2024-03-28 エディンバラ大学
<関連情報>
- https://www.ed.ac.uk/news/2024/tool-detects-early-signs-of-motor-neurone-disease
- https://link.springer.com/article/10.1007/s00401-024-02705-1
RNAアプタマーにより、核内TDP-43病態はSTMN-2クリプトスプライシングと一致し、ALSの臨床症状に先行する初期凝集イベントであることが明らかになった RNA aptamer reveals nuclear TDP-43 pathology is an early aggregation event that coincides with STMN-2 cryptic splicing and precedes clinical manifestation in ALS
Holly Spence,Fergal M. Waldron,Rebecca S. Saleeb,Anna-Leigh Brown,Olivia M. Rifai,Martina Gilodi,Fiona Read,Kristine Roberts,Gillian Milne,Debbie Wilkinson,Judi O’Shaughnessy,Annalisa Pastore,Pietro Fratta,Neil Shneider,Gian Gaetano Tartaglia,Elsa Zacco,Mathew H. Horrocks & Jenna M. Gregory
Acta Neuropathologica Published:05 March 2024
DOI:https://doi.org/10.1007/s00401-024-02705-1
Abstract
TDP-43 is an aggregation-prone protein which accumulates in the hallmark pathological inclusions of amyotrophic lateral sclerosis (ALS).
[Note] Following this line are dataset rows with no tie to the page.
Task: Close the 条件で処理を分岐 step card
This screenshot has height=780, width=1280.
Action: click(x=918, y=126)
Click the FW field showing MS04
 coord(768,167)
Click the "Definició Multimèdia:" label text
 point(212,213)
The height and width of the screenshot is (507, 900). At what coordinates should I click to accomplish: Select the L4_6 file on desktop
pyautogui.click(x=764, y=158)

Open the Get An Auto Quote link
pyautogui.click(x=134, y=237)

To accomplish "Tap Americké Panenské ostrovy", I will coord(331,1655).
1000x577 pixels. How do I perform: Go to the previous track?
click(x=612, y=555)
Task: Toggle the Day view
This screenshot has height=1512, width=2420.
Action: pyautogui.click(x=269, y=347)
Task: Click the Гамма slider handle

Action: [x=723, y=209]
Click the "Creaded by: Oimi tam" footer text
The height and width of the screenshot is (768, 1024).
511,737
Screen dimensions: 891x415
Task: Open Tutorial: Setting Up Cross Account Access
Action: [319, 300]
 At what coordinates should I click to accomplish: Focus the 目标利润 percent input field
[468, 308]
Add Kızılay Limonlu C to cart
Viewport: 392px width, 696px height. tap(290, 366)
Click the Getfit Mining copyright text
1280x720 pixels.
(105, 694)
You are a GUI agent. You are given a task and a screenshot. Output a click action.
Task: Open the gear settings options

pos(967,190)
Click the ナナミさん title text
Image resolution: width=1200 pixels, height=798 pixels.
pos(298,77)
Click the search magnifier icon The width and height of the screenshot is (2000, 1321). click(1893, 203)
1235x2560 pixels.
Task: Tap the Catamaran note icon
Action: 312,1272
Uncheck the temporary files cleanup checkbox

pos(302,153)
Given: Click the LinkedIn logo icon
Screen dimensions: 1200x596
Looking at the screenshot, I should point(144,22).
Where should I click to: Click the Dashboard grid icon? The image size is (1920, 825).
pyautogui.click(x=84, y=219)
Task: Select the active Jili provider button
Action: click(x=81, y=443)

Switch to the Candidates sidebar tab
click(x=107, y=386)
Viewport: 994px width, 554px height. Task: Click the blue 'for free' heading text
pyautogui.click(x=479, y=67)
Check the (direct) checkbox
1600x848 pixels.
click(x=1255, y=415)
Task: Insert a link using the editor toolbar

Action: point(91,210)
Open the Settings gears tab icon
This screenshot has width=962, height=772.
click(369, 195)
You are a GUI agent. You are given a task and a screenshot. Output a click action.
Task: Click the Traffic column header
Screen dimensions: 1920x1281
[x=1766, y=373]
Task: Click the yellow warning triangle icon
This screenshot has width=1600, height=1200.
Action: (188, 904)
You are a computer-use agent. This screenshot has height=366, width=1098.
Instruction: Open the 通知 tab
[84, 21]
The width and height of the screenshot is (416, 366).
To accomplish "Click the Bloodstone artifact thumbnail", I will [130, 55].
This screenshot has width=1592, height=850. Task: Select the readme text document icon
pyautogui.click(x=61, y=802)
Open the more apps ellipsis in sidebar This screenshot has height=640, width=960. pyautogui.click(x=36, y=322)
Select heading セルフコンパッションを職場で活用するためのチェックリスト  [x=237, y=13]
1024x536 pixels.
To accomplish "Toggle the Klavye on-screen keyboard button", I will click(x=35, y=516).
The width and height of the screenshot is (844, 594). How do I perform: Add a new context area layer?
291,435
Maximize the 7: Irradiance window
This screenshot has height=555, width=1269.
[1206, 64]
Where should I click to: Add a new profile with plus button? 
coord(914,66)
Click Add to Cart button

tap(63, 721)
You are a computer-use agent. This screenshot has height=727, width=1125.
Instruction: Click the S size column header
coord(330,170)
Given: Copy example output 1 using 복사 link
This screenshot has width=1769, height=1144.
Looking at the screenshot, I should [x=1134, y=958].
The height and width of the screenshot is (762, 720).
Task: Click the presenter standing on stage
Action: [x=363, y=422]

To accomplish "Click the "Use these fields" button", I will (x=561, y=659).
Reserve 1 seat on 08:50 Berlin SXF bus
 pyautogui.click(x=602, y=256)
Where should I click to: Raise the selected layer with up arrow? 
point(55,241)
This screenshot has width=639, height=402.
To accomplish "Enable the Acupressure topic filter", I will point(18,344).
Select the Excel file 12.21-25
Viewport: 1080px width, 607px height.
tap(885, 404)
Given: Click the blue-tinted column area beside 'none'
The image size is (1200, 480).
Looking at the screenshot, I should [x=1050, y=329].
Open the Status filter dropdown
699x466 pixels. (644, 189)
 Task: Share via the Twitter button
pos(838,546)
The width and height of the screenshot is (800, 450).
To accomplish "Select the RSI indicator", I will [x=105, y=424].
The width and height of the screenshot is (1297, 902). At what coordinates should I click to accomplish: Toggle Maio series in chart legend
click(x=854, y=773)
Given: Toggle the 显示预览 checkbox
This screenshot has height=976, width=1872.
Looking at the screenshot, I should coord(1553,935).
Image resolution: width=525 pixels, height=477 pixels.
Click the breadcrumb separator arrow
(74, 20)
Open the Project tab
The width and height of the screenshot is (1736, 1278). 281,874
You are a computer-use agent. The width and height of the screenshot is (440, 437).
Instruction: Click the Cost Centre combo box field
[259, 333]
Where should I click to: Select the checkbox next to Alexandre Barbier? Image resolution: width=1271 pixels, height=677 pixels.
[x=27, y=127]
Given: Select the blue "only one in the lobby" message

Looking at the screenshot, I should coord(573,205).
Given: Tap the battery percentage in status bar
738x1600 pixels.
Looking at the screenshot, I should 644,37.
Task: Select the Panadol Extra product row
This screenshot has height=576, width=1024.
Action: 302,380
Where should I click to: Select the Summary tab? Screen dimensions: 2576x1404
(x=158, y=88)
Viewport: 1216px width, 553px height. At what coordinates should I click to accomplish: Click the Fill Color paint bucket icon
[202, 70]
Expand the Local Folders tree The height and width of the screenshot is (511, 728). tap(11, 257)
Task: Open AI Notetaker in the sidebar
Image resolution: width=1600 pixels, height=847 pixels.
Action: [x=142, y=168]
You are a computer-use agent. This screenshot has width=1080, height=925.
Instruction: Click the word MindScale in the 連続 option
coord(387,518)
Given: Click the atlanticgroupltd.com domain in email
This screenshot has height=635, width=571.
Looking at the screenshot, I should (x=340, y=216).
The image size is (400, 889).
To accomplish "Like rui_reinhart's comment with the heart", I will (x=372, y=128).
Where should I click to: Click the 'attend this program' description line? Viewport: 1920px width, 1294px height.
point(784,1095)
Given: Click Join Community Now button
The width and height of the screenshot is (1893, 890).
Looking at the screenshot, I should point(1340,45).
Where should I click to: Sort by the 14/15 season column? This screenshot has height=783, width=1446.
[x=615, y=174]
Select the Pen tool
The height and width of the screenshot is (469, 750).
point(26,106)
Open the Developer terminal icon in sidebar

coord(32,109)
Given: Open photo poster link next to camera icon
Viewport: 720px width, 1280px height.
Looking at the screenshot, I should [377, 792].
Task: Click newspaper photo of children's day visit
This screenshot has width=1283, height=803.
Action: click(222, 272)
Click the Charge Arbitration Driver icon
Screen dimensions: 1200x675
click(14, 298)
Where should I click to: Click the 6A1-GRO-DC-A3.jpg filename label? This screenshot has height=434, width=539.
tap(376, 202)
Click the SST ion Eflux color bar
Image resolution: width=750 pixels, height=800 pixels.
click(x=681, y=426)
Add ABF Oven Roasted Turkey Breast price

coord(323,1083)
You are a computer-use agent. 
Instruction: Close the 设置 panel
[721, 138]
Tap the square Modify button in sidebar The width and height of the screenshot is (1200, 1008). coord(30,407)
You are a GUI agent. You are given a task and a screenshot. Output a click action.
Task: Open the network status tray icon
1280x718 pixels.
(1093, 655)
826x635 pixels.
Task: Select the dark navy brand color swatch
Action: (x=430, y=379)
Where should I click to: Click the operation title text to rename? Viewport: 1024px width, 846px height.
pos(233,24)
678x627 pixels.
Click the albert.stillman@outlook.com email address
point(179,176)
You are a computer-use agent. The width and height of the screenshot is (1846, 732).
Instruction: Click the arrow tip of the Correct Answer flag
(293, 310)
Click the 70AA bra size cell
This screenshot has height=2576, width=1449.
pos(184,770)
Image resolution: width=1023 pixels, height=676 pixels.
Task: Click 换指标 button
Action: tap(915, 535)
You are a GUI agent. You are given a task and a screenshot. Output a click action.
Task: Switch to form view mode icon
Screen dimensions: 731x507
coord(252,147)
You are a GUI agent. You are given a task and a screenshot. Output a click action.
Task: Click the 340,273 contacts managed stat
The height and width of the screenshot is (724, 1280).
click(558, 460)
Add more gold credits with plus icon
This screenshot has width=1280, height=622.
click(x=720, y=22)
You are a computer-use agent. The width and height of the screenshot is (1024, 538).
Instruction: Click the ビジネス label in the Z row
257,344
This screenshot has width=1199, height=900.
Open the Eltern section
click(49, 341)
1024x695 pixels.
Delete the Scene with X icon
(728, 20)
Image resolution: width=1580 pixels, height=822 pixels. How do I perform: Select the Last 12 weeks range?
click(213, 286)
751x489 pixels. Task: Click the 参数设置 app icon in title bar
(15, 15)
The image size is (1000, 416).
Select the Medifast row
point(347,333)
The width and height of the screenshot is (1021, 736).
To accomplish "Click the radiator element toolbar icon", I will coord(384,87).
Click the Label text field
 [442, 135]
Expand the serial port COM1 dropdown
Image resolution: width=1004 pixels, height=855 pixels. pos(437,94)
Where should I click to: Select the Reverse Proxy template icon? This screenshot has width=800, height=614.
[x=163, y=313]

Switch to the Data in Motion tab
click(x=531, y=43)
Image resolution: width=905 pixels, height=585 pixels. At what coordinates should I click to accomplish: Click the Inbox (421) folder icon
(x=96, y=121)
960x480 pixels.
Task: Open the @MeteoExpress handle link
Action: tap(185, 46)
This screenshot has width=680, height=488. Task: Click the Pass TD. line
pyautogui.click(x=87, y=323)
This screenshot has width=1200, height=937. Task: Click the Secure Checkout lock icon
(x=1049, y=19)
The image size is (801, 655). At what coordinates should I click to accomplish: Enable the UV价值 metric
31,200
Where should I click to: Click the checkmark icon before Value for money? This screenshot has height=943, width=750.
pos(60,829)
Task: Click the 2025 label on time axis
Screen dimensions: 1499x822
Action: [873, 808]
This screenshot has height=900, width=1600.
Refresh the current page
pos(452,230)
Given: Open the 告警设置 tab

However, the analysis of deeply phenotyped human post-mortem samples has shown that TDP-43 aggregation, revealed by standard antibody methods, correlates poorly with symptom manifestation. Recent identification of cryptic-splicing events, such as the detection of Stathmin-2 (STMN-2) cryptic exons, are providing evidence implicating TDP-43 loss-of-function as a potential driving pathomechanism but the temporal nature of TDP-43 loss and its relation to the disease process and clinical phenotype is not known. To address these outstanding questions, we used a novel RNA aptamer, TDP-43APT, to detect TDP-43 pathology and used single molecule in situ hybridization to sensitively reveal TDP-43 loss-of-function and applied these in a deeply phenotyped human post-mortem tissue cohort. We demonstrate that TDP-43APT identifies pathological TDP-43, detecting aggregation events that cannot be detected by classical antibody stains. We show that nuclear TDP-43 pathology is an early event, occurring prior to cytoplasmic accumulation and is associated with loss-of-function measured by coincident STMN-2 cryptic splicing pathology. Crucially, we show that these pathological features of TDP-43 loss-of-function precede the clinical inflection point and are not required for region specific clinical manifestation. Furthermore, we demonstrate that gain-of-function in the form of extensive cytoplasmic accumulation, but not loss-of-function, is the primary molecular correlate of clinical manifestation. Taken together, our findings demonstrate implications for early diagnostics as the presence of STMN-2 cryptic exons and early TDP-43 aggregation events could be detected prior to symptom onset, holding promise for early intervention in ALS.